# Directions:
1. From the excerpt on Globalize performance, write out everything from "One is load" down to "of wasted KB.".
2. Answer these questions using the excerpt on Globalize performance:
(a) What does a currency formatter include?
(b) What three forms of "January" are given as sample lengths of localized translation names?
(c) What does Globalize aim to do something analogous to?

# Document excerpt:
(begin)

Finally, being only easy to use on development is worthless if the final product
is bad. So, we've also managed to avoid performance impacts. There are two major
contributing factors for performance here.
One is load performance, which is especially important for client side applications
where you have to ship code. As I mentioned earlier, the data is considerably
large and even the small slices that libraries make may include a lot of data
that your application won't need. For example, a currency formatter includes all
currency codes for a certain locale. If your application uses US Dollars only,
all other loaded currency data is unnecessary. Similarly, a date formatter
includes all the localized translation names in several lengths (e.g.,
"January", "Jan", "J"). If your application displays dates using numeric form
only, all the loaded translations are unnecessary. We're talking about tens to
hundreds of wasted KB.
The other is related to runtime performance: generating the formatters are an
expensive operation.
On Globalize, we wanted to do something analogous to templating engines, which
can precompile templates during build time for optimal performance at runtime.
So, applications can get the smallest and fastest custom tailored bundle.

(end)

# Recorded data:
(begin)

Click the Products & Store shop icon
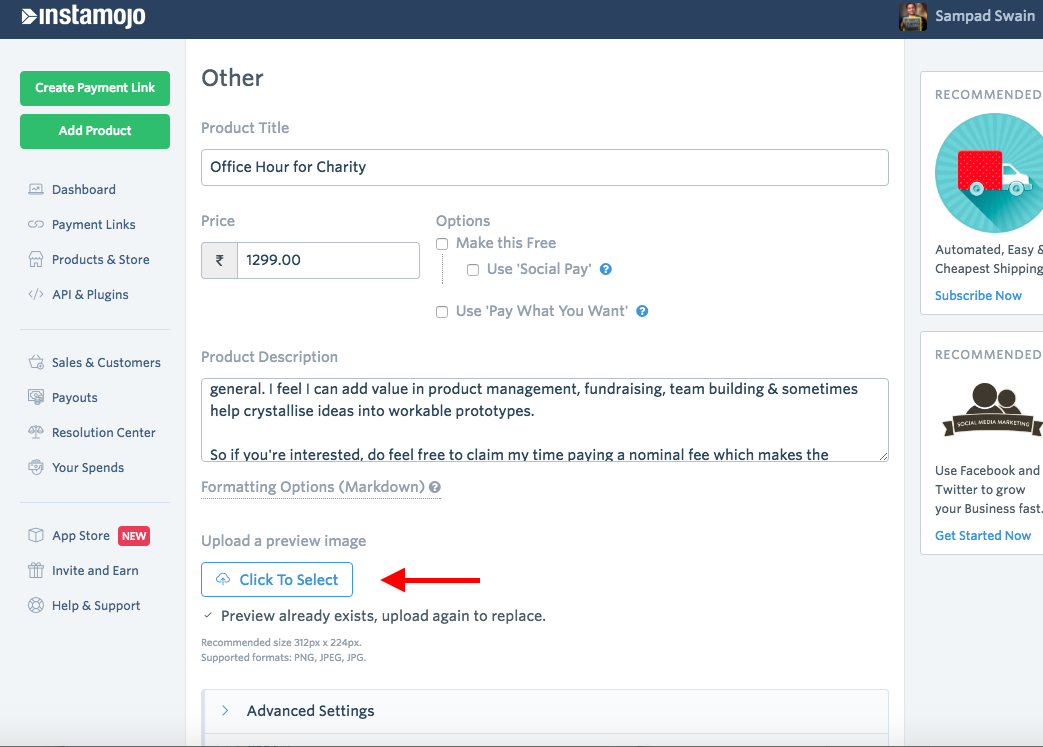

(end)

# Answers given:
1.
One is load performance, which is especially important for client side applications
where you have to ship code. As I mentioned earlier, the data is considerably
large and even the small slices that libraries make may include a lot of data
that your application won't need. For example, a currency formatter includes all
currency codes for a certain locale. If your application uses US Dollars only,
all other loaded currency data is unnecessary. Similarly, a date formatter
includes all the localized translation names in several lengths (e.g.,
"January", "Jan", "J"). If your application displays dates using numeric form
only, all the loaded translations are unnecessary. We're talking about tens to
hundreds of wasted KB.

2.
(a) All currency codes for a certain locale.
(b) "January", "Jan", and "J".
(c) Templating engines, which can precompile templates during build time for optimal performance at runtime.